I saw the example below in an SO question about preventing class inheritance, and I didn't understand why it should work : If I have a class "CTest" that inherits publicly CBase, the compilation fails because in constructor 'CTest::CTest()' 'CSealed::CSealed()' is protected. If I get rid off the virtual keyword, the compilation succeeds, why ?
class CSealed
{
protected:
CSealed()
{
}
};
class CBase : virtual CSealed
{
public:
CBase() {
}
};
class CTest : public CBase
{
public:
CTest() { std::cout << "TEST !!!!\n " << std::endl; }
};
The code you've posted,
class CSealed
{
protected:
CSealed()
{}
};
class CBase : virtual CSealed
{
public:
CBase()
{}
};
will not permit CBase to be derived from. That's because the virtual base class must be initialized by the (each) constructor of the most derived class. And since the virtual base is a private base class, it's not accessible to a class derived from CBase.
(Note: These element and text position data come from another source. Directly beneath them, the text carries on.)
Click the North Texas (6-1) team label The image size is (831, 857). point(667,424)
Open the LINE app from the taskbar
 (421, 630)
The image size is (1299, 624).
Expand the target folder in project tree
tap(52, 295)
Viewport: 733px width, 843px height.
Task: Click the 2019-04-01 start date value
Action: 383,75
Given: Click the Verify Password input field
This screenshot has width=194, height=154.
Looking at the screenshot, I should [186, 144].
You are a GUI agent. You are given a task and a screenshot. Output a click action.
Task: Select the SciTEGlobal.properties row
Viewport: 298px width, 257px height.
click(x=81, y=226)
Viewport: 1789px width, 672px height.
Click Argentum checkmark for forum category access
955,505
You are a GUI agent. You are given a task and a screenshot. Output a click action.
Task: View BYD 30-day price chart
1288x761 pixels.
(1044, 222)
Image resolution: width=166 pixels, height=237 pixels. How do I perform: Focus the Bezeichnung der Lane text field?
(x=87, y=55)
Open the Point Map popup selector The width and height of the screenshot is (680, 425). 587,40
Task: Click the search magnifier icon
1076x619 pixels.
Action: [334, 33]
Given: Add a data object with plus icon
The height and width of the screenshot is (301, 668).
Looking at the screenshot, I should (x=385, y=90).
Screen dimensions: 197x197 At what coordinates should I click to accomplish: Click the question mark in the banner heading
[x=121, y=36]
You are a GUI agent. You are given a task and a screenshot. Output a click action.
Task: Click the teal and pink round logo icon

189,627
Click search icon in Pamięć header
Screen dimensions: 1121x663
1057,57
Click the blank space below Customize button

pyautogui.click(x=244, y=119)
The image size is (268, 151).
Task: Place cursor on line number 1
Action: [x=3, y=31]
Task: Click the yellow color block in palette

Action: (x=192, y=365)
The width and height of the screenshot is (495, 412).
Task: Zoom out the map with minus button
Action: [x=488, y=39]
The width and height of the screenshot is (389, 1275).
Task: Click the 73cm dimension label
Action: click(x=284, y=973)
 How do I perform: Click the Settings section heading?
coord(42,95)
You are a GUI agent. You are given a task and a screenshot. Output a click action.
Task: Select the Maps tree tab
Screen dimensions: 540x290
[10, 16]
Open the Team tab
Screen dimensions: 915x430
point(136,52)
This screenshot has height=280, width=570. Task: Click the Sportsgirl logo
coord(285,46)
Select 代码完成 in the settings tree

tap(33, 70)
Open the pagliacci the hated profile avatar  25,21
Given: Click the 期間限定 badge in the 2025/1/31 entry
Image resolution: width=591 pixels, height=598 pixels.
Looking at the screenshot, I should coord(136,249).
E.g., this class derivation,
class CTest
: public CBase
{};
should not compile it CTest is ever instantiated.
However, as a matter of fact, while it fails to compile with Visual C++ 2015, it does compile with MinGW g++ 6.3.0, so in practice it's not entirely reliable.
Instead of this old C++03 technique you can just use C++11 final:
class CBase final
{
public:
CBase()
{}
};